### TEXT PASSAGE
******************************
Other Authors      Dr. Meshal Al Akeel | Marc Saroufim | Sultan Abdeen (all Al Akeel & Partners)

Following Mayer Brown and Al Akeel & Partners’ alliance in May 2022, we are delighted to launch this joint series about arbitration in the Kingdom of Saudi Arabia.

Part 3: Arbitration in Saudi Arabia - The SCCA Arbitration Rules 2023

Following our detailed Legal Update on the Saudi Center for Commercial Arbitration (“SCCA”) in Part 2, in this Part 3, we examine the SCCA’s recently published arbitration rules (the “2023 Rules”), which came into force on 1 May 2023.

The 2023 Rules:

This Legal Update highlights ten key changes to the 2023 Rules, when compared to their predecessor rules, implemented in 2016 and subsequently revised in 2018 and 2021.

1. Establishment of a new SCCA Court

The 2023 Rules provide for the establishment of an SCCA Court that will make administrative decisions in relation to arbitrations administered under the SCCA rules. The SCCA Court is independent from the SCCA, in line with international standards. Other leading institutions such as the ICC, LCIA, DIAC, and SIAC also have an equivalent supervisory court.
******************************
Rows of pointing data:
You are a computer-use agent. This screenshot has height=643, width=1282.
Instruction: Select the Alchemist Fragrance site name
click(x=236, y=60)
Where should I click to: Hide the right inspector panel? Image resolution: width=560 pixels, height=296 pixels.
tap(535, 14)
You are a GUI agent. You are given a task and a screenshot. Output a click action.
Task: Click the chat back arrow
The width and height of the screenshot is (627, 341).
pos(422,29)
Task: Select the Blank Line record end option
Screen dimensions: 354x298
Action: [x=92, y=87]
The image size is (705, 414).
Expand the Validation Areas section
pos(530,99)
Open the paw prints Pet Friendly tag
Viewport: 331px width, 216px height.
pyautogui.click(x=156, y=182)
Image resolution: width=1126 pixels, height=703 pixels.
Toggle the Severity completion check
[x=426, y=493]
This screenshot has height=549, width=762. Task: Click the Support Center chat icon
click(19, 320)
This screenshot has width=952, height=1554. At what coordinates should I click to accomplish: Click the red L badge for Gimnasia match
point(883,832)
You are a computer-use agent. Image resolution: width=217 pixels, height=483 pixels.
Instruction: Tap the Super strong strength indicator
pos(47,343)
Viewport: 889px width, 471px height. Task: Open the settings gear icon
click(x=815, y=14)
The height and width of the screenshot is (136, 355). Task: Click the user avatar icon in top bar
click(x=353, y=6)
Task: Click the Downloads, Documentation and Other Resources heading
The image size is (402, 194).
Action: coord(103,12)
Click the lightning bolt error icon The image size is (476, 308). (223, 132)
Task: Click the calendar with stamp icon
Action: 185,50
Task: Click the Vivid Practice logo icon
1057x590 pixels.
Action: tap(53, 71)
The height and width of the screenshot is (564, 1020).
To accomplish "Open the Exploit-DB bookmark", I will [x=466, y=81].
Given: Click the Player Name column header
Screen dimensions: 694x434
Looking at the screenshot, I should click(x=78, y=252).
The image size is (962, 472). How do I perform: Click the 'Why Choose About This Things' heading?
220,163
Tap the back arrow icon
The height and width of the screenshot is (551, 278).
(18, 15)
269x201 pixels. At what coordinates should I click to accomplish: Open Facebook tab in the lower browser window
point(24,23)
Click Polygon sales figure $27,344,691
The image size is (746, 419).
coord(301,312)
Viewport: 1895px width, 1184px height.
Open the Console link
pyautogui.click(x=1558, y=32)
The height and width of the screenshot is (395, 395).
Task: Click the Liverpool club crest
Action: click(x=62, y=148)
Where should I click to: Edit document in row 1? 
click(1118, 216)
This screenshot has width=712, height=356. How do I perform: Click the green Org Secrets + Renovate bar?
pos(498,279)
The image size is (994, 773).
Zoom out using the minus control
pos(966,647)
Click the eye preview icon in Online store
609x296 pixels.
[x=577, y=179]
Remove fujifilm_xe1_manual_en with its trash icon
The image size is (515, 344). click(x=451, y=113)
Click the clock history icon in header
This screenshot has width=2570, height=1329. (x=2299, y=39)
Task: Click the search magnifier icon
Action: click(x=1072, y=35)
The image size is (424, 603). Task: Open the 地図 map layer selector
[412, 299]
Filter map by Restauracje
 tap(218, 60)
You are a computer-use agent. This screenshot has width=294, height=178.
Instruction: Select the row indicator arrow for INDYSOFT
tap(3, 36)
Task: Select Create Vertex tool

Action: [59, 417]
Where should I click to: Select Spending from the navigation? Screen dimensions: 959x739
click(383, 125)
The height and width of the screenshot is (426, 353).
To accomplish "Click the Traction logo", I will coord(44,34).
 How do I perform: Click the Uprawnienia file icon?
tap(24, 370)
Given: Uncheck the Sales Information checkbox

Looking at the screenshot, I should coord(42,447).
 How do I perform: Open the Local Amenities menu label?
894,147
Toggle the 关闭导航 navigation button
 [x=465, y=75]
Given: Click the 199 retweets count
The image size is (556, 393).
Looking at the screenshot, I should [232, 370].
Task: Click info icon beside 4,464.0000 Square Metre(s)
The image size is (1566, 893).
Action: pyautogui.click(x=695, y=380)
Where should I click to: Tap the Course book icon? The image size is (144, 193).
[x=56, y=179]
******************************
### SHORT EXERCISE
Reproduce the entire legal update on the SCCA Arbitration Rules 2023 word for word. The items come from a separate source, unrelated to the legal update.

### OUTPUT FOR THIS TASK
Other Authors      Dr. Meshal Al Akeel | Marc Saroufim | Sultan Abdeen (all Al Akeel & Partners)

Following Mayer Brown and Al Akeel & Partners’ alliance in May 2022, we are delighted to launch this joint series about arbitration in the Kingdom of Saudi Arabia.

Part 3: Arbitration in Saudi Arabia - The SCCA Arbitration Rules 2023

Following our detailed Legal Update on the Saudi Center for Commercial Arbitration (“SCCA”) in Part 2, in this Part 3, we examine the SCCA’s recently published arbitration rules (the “2023 Rules”), which came into force on 1 May 2023.

The 2023 Rules:

This Legal Update highlights ten key changes to the 2023 Rules, when compared to their predecessor rules, implemented in 2016 and subsequently revised in 2018 and 2021.

1. Establishment of a new SCCA Court

The 2023 Rules provide for the establishment of an SCCA Court that will make administrative decisions in relation to arbitrations administered under the SCCA rules. The SCCA Court is independent from the SCCA, in line with international standards. Other leading institutions such as the ICC, LCIA, DIAC, and SIAC also have an equivalent supervisory court.